Le ultime mosse del Governo
I molti limiti del FSE sembrano essere chiari a chi governa la sanità: in diverse sedi è emersa la consapevolezza che per riformare la Sanità il FSE giochi un ruolo importante ma non sufficiente, che vada cioè accompagnato con una profonda reingegnerizzazione dei sistemi informativi. Il Governo inoltre ha assicurato che la “regia” dell’operazione sarà in capo al sistema centrare (e non al Territorio o alle Regioni) e che la raccolta dei dati sanitari sarà realizzata all’insegna della loro massima interoperabilità per consentirne una gestione unitaria.
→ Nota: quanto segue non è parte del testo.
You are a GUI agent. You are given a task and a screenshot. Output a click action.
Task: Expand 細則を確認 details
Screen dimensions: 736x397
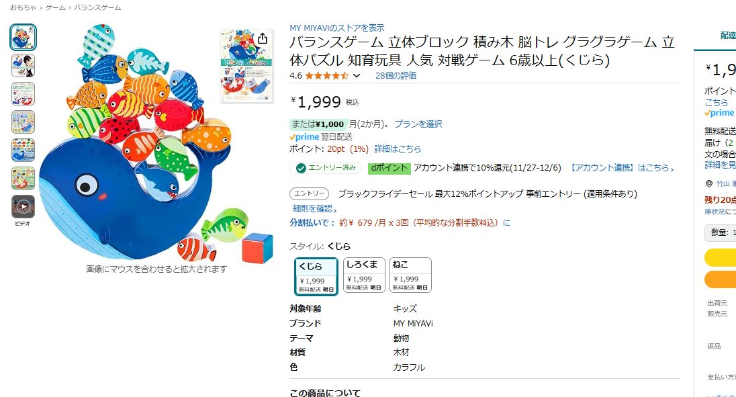[315, 208]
Solo se introdotto in un processo di riforma complessivo, il FSE potrà espletare appieno le proprie potenzialità e diventar un pilastro di un Sistema Sanitario realmente data driven. Va in questa direzione la scelta del Governo di inserire il progetto del FSE nell’ambito dell’Agenda Digitale Nazionale: ciò comporta, tra l’altro, che per la trasmissione e lo storage i dati sanitari si potranno avvalere delle dorsali degli HUB dei data center nazionali e – ancora più importante – che saranno integrati con le informazioni in possesso delle varie agenzie governative (INPS, Agenzie Entrate, INAIL). Con questa logica da semplice repository di informazioni il FSE potrà diventare uno strumento di programmazione sanitaria, che consente al Servizio Sanitario di stratificare le patologie, accorparle per classi di assorbimento delle risorse, e analizzarne il costo reale. A quel punto le informazioni sanitarie raccolte consentiranno di elaborare scenari sanitari a 20-30 anni per individuare le esigenze di cura dei pazienti e i costi tendenziali futuri.